_Source document_.
Happiness cannot be taken from you, only given up

Original source details coming soon.

Executive overview

The Stoics lived under tyrants and faced real threats to property, careers, and freedom. Yet they understood that certain things remain permanently ours. Joy and happiness are not byproducts of circumstance — they are an inner possession no one can confiscate.

The best response to a corrupt world is to live well: love your children, appreciate beauty, help others, laugh at absurdity. Not letting darkness touch your inner citadel is itself a form of resistance.

Joy as resistance under tyranny

  • Stoics like Epictetus, Thrasyea, and Agrippinus preserved dignity under slavery and Nero's reign
  • Happiness is in the same category as dignity — possessable regardless of external conditions
  • Marcus Aurelius: getting revenge by not becoming like the oppressor
  • Concrete acts — loving your children, appreciating art, smiling at neighbours — are how the inner citadel holds
  • No one can steal your joy; you can only give it up

Parenting by example, not instruction

  • Children don't do what you say; they become who you are
  • Trying to be a perfect parent is less valuable than getting good at repair — fixing things after you've screwed up
  • Self-awareness modelled openly transfers: a son who hurt another child on the playground instinctively went to get the nurse
  • Shame drives avoidance; acknowledging mistakes out loud breaks that cycle
  • Resourcefulness matters more than resources — if you had to pick one to give your kids, choose resourcefulness

Building a legacy vs. leaving a haunting

  • Plutarch's irony: people spend enormous effort perfecting wills and estate plans instead of raising kids who can manage things themselves
  • The real inheritance is a tradition and set of values, not just money or property
  • Bruce Springsteen's distinction: will you be an ancestor your kids look to for inspiration, or a ghost that haunts and plagues them?

_Supplied data_.
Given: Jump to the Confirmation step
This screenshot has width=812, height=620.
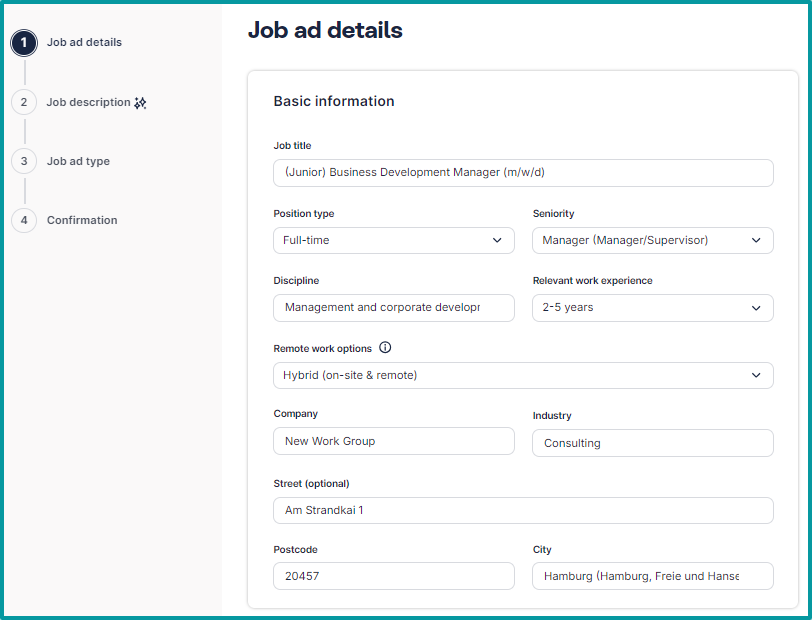Looking at the screenshot, I should pos(82,220).
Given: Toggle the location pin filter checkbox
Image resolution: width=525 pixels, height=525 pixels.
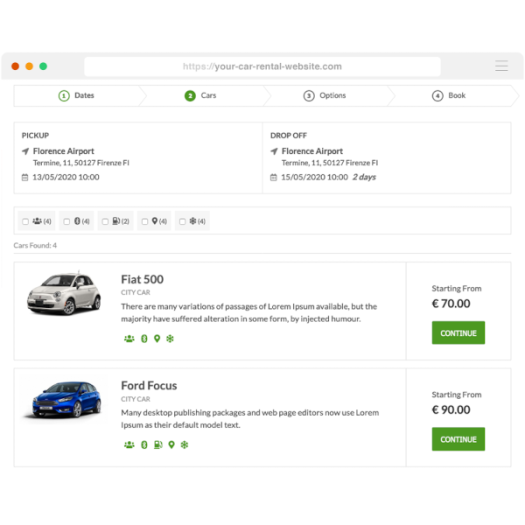Looking at the screenshot, I should [x=145, y=221].
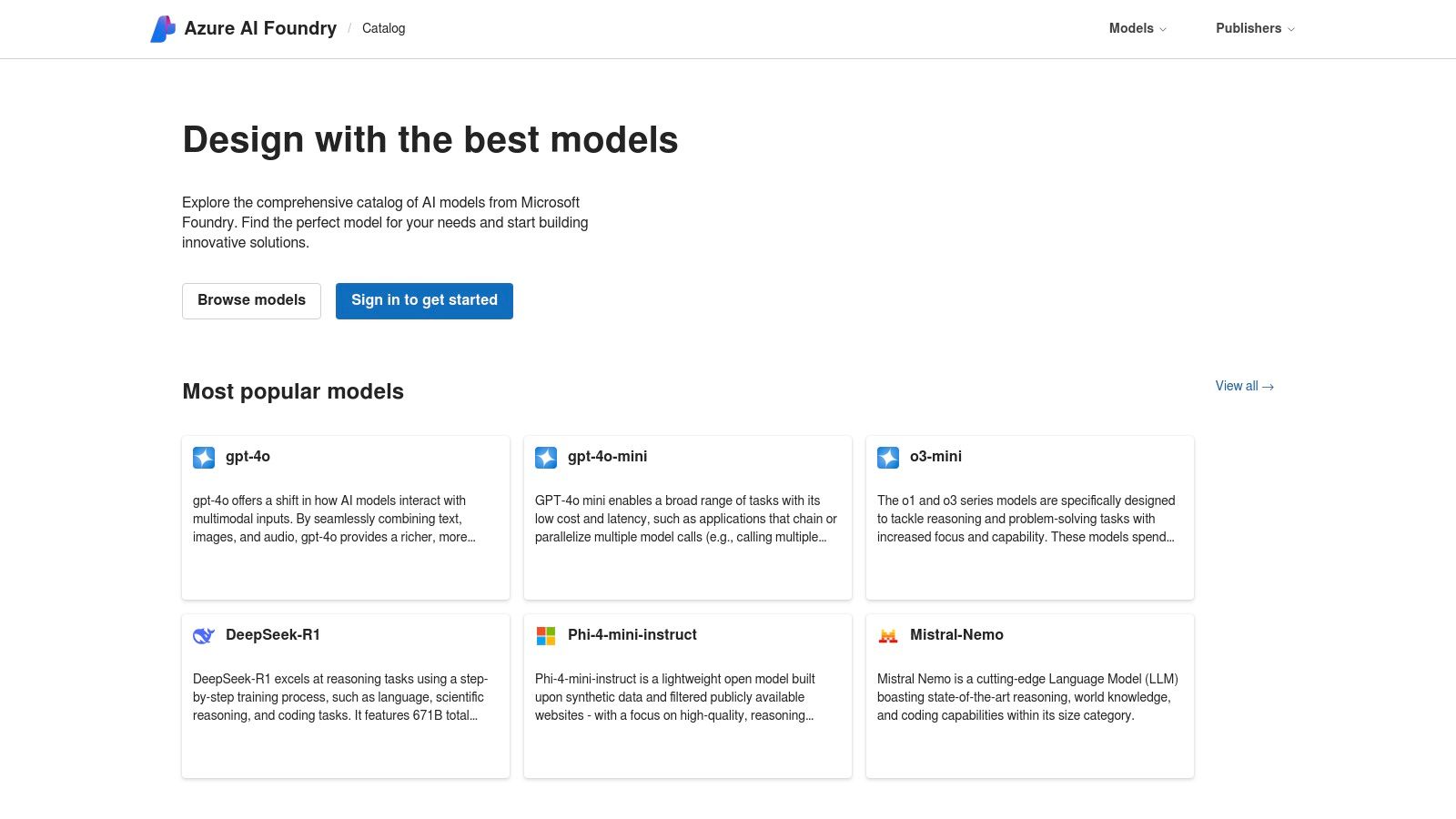Image resolution: width=1456 pixels, height=819 pixels.
Task: Open the gpt-4o model card
Action: click(x=346, y=517)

_Tasks to carry out_.
• A. For each statement, say whether it agrees with the text on Stoic joy. Answer yes or no, and quote the words of the text that decide it.
(i) Being a perfect parent is worth more than getting good at repair.
(ii) The text credits Marcus Aurelius with the idea of getting revenge by not becoming like the oppressor.
(iii) Given the choice, parents should give their kids resources rather than resourcefulness.
• B. Answer these questions from the text on Stoic joy.
(i) Under whose reign, besides slavery, did Stoics preserve their dignity?
(ii) Whose distinction sets an ancestor against a ghost?
(iii) What did the son who hurt another child on the playground instinctively do?
The records are separate from the text on Stoic joy.

_Final results_.
• A.
(i) No: "Trying to be a perfect parent is less valuable than getting good at repair"
(ii) Yes: "Marcus Aurelius: getting revenge by not becoming like the oppressor"
(iii) No: "if you had to pick one to give your kids, choose resourcefulness"

• B.
(i) Nero's
(ii) Bruce Springsteen's
(iii) He went to get the nurse.